**TASK DESCRIPTION**
Count the lines in the entries below that mention the string "dropdown", then write that number by itself.

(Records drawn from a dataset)
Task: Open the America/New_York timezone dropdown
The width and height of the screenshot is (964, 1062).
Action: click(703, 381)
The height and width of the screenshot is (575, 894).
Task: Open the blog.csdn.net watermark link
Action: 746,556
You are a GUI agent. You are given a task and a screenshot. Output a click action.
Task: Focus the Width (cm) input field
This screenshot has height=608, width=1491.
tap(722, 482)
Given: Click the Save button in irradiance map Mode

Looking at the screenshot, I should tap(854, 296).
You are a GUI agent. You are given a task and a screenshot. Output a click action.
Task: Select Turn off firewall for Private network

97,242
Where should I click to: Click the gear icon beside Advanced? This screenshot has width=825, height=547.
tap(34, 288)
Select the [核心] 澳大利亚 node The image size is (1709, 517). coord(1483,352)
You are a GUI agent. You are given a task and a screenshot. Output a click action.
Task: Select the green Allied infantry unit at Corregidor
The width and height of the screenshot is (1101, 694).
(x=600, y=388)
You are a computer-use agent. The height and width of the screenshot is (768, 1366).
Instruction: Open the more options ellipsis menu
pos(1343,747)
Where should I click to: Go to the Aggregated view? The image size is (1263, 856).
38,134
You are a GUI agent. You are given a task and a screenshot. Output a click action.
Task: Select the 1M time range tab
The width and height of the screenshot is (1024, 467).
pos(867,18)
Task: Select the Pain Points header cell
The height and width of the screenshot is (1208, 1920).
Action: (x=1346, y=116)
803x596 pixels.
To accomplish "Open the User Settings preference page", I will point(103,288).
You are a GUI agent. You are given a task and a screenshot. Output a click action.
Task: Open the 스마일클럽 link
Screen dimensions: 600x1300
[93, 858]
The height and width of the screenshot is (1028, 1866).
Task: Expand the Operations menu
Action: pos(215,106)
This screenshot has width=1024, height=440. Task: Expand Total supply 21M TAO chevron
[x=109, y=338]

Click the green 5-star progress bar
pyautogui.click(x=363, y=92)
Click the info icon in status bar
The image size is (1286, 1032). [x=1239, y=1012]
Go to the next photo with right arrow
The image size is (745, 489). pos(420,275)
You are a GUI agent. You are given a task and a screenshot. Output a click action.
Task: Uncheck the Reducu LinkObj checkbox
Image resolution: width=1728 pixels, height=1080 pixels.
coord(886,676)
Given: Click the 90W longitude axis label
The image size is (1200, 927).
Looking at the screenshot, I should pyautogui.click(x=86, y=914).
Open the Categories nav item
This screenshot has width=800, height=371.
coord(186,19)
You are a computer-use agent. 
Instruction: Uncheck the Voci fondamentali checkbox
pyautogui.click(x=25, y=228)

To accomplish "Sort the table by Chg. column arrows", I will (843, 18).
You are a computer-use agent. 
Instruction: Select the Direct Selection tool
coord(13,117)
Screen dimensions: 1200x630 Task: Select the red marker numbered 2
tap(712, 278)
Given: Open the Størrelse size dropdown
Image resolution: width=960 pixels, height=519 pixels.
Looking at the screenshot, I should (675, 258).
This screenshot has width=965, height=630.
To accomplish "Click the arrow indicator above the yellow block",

**RESULT FOR THIS TASK**
2